Scotland is a land of legend. Its people are hearty; its terrain can be craggy and daunting, or softly pacifying. It is mysterious, magical and formidable because of the cool and often harsh weather. Although Scotland is famous for its namesake whiskey, by far the most frequently consumed social beverage is ale, the stronger versions of which perfectly reflect the nature of the land and the people.
Scotch ales are hefty, smooth with an earth edge, inviting, and soothing.
Scotch ales are hefty, smooth with an earthy edge, inviting, and soothing. Strong Scotch ale is a redundancy, as the more common Scottish ales are more modest in character than their redoubtable brethren. Scotch ale is often referred to as “wee heavy” and can resemble lagers more than ales, especially German bock beers.
From the Past
While it is generally accepted that brewing history can be traced to the Sumerian culture of the fifth millennium BC, Scotland may have an equally extensive brewing heritage. There is evidence that Pictish tribes in present-day Scotland were making fermented beverages about the same time as the Sumerians.
Early brews were made with grain, fruit, honey or anything else fermentable, and flavored with numerous spices and herbs.
As in much of medieval Europe, Scottish monasteries housed the brewing artisans, famous for their ale. The patron saint of Glasgow, St. Mungo, was himself a skilled brewer in the sixth century AD.
In the Middle Ages in Scotland, the task of brewing often fell to the women, especially in rural areas. Many of these “broustaris” were so adept at brewing that they sold their product to the public. Aberdeen boasted a list of 152 such brewing women in 1509 and the brewing center of Edinburgh employed over 300 female brewers, or “alewives.”
The first documented beer purchase from a public brewery is in 1488, when James IV bought a barrel of Blackford ale in Perthshire. The cost: 12 Scots shillings.

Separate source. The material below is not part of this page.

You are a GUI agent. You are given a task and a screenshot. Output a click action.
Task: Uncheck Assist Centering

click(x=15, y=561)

The rising popularity of these public breweries led to the formation of a brewing and malting guild in the 16th century in Glasgow, known as the Incorporation of Maltmen. In another move to protect the Scottish breweries, law-makers made it illegal to import foreign beer of any sort. This allowed the brewers of Scotland to concentrate on their own products.

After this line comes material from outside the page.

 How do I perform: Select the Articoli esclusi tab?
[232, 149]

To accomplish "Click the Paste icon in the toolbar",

The outstanding strong ales of Scotland were by now well known around Western Europe, and by the early 1800s, Scottish beer was being exported all over the world. The climate was cool, hops were used sparingly because of their expense and rarity, and the beer was brewed strong to keep better. Thus, the profile of Scotch ale was evolving. A well-established barley-growing industry, and a copious supply of clean, fresh water ensured that the Scottish brewing trade was in good hands.
In nearby England, the meteoric rise in the popularity of London porter in the early 19th century threatened to supplant much of the demand for Scottish brews. In response, the Scots broadened their offerings and hired craftsmen accomplished in the arts of malting and brewing to show them how to produce these nouveau beverages.
Later, when the hoppy ales of Burton raged, the Scots employed the pale ale brewers of London and Burton tailoring their methods to approximate these highly desired brews. This flexibility not only allowed the Scots to keep a brewing stake across the United Kingdom, but also ensured that they would have something for each palate. The indisputable king of the Scottish beers, however, was Scotch ale.